- _BRIEF_
Whenever a line carries the word "Click", pull it out of the entries.

- _INFORMATION PROVIDED_

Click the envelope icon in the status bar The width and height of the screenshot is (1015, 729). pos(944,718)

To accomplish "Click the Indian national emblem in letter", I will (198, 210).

* * *

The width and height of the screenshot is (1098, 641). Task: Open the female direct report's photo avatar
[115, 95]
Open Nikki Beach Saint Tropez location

- _REPLY_
Click the envelope icon in the status bar The width and height of the screenshot is (1015, 729). pos(944,718)
To accomplish "Click the Indian national emblem in letter", I will (198, 210).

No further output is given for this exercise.